The different arrangement of the experiment affects the narrative styles of the two novels. Whereas Rosalind's unexplained paralysis in Die Überläuferin corresponds to the surrealism of the narration that follows, the consequences of her self-denial in Stille Zeile Sechs are described in a realistic, though not chronological, form. Several different stories are combined: Rosalind's, Beerenbaum's, Thekla Fleischer's and that of Rosalind's former boyfriend Bruno and his drinking companion, the “Count.”

Surrealism, which allows dreams and fantasies to assume the same status in a narrative as the telling of facts, became popular in GDR literature around 1970, especially with Irmtraud Morgner's books, and in advance of the big move towards literary modernism following the expulsion of Wolf Biermann in 1976.5 Maron's novel thus comes as a late example of this movement, to which Christa Wolf's Nachdenken über Christa T. (1969) und Kein Ort. Nirgends (1979) also belong. It coincides with the new strand of GDR literary modernism expressed in Wolf's Kassandra (1983), which is dominated by a pessimistic view of the failure of the Enlightenment, and by end-of-the-world feelings and consciousness of catastrophe.

As in West-German literature, GDR literary periods, if they can be regarded as such, have never been homogeneous:6 at almost any time within the 40-year existence of the second German state its literature was characterized by both modernity and anti-modernity. Only the weighting varied. It is therefore hardly surprising that there were also different strands within modernism itself.

The surrealism of Die Überläuferin expresses itself not only in a conglomerate of different kinds of texts: dreams, fantasies, reports, dialogues and, not least, four Zwischenspiele, or interludes, that originate in Rosalind's mind and present caricatures of various types in GDR society passing judgment on her. Also surrealistic is the merging of the spheres of the conscious and the unconscious, of the actual and the virtual. Constant shift of narrative perspective and the uncertain identity of the characters—Martha turns out to be Rosalind's alter ego, many of the minor characters come out of the blue and disappear again without leaving any trace—create an impression of utter vagueness.

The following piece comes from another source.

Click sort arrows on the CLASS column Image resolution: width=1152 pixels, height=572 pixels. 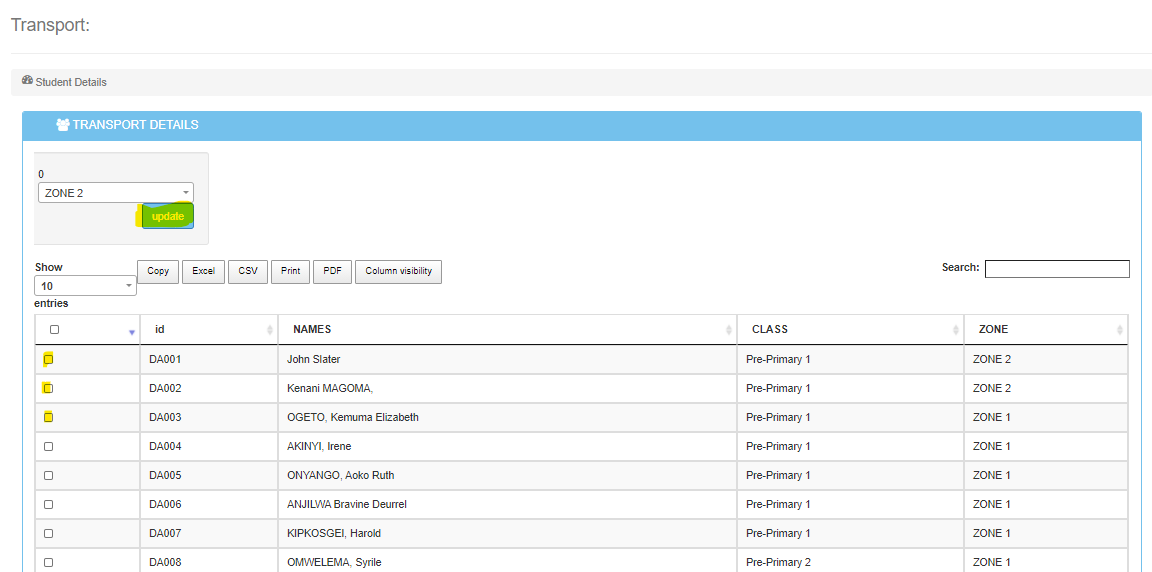[957, 330]
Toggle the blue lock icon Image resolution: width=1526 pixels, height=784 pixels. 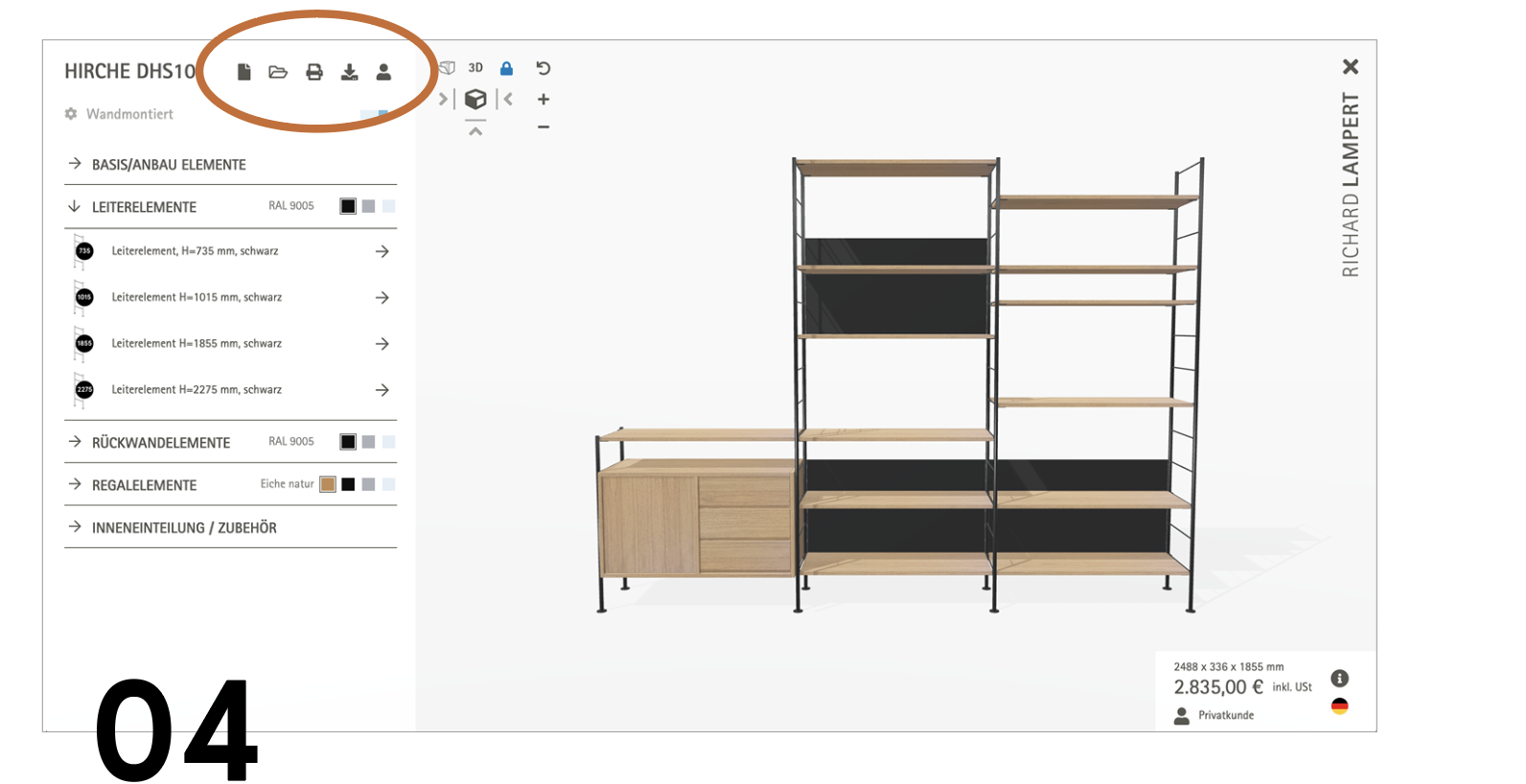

The situation is quite different in Stille Zeile Sechs. Here we find consistent first person narration. The only significant exception is the scene in which Rosalind cross-examines Beerenbaum about his past and especially about his part in destroying the career of one of his subordinates. Here the shift to third person narration marks the climax of the story. Rosalind breaks with her resolution not to use her head in working for Beerenbaum. His life, the account of which she agreed to write down for him, and all the other lives that his stands for, have interfered too much with her own for her to remain now the detached scholar that she had intended to be. The shift in narrative perspective thus indicates the highly emotionalized atmosphere that holds Rosalind in its grip even as she is writing about it:

Ich weiβ es so genau, als hätte ich diese Minuten zweifach erlebt, als Zuschauerin und als Akteurin. Und eigentlich war ich sogar dreifach dabei, denn auch als Akteurin war ich geteilt, in eine, die etwas tat, und eine andere, die etwas zu tun wünschte. Ich weiβ alles, nichts ist mir entgangen. Das macht das Erinnern so schwer.

(SZ 204-205)

The function of third person narration here is not—as in Die Überläuferin—to express vagueness but rather the opposite: to give a clearer mimetic picture of what really happened:

Ich sehe sie vor mir, Beerenbaum und Rosalind. Er hinter dem Schreibtisch, gefangen im gelben Licht der Tischlampe. Sie ihm gegenüber, zwei Schritte entfernt, verschanzt hinter der Schreibmaschine Marke “Rheinmetall.”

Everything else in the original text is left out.